1st Chief Executive Officer of the Wisconsin Economic Development Corporation
- In office July 1, 2011 – October 2012
- Governor: Scott Walker
- Preceded by: Position established
- Succeeded by: Reed Hall

Secretary of the Wisconsin Department of Commerce
- In office January 3, 2011 – July 1, 2011
- Governor: Scott Walker
- Preceded by: Dick Leinenkugel
- Succeeded by: Position abolishshed

46th Mayor of Green Bay, Wisconsin
- In office April 1995 – April 1, 2003
- Preceded by: Sam Halloin
- Succeeded by: Jim Schmitt

Personal details
- Born: May 2, 1955 (age 70) Kewaunee, Wisconsin, U.S.
- Spouse: Jane Stangel
- Children: 4
- Alma mater: Northwestern University (B.A.) Florida State University (Master's degree)

= Paul Jadin =

American politician (born 1955)

Paul F. Jadin (born May 2, 1955) is a retired American politician from Green Bay, Wisconsin.
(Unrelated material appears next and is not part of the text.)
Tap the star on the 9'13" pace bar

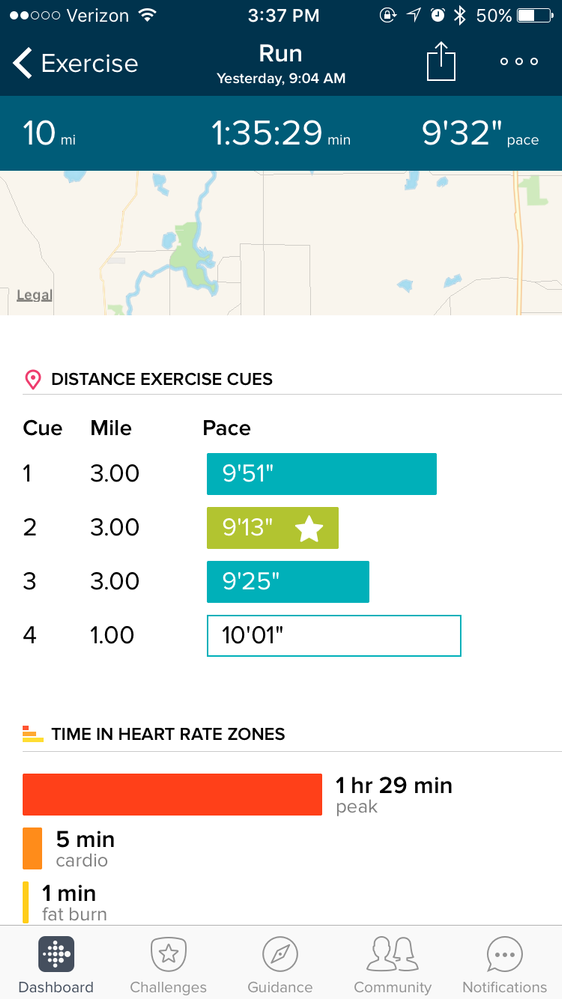(310, 528)
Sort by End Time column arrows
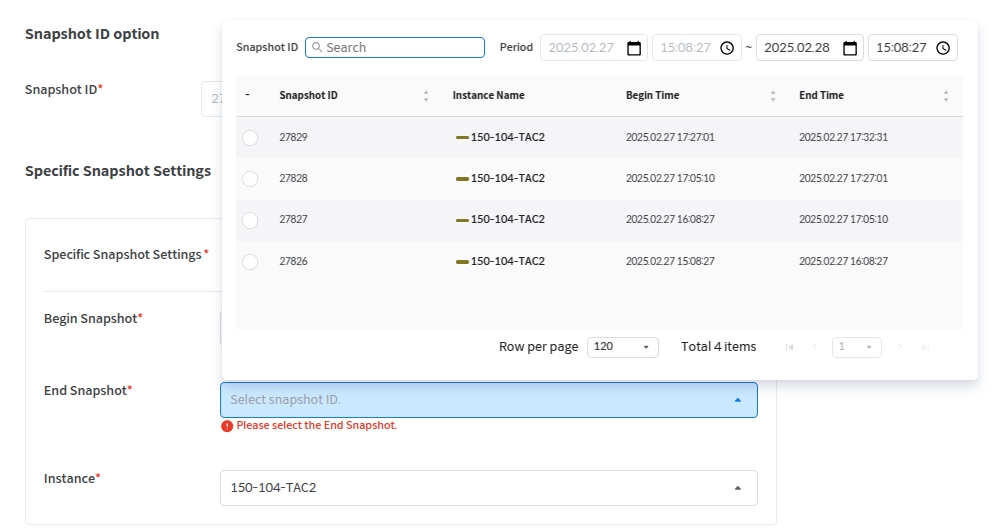This screenshot has height=531, width=1004. point(946,96)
He was the last secretary of the Wisconsin Department of Commerce and the first C.E.O. of its successor, the Wisconsin Economic Development Corporation, during the administration of Governor Scott Walker. He previously served as the 46th mayor of Green Bay, Wisconsin, from 1995 to 2003, and the C.E.O. of the Green Bay Area Chamber of Commerce.

== Electoral history ==
Jadin won his first general election with 55% of the vote and was the first mayor of Green Bay in over fifty years to run for re-election unopposed.

Prior to his election, Jadin had been the city's personnel director. After leaving office, he became president of the Green Bay Area Chamber of Commerce. He resigned the position on December 28, 2010. Shortly thereafter, he was appointed as the Secretary of the Wisconsin Department of Commerce in Governor Scott Walker's cabinet.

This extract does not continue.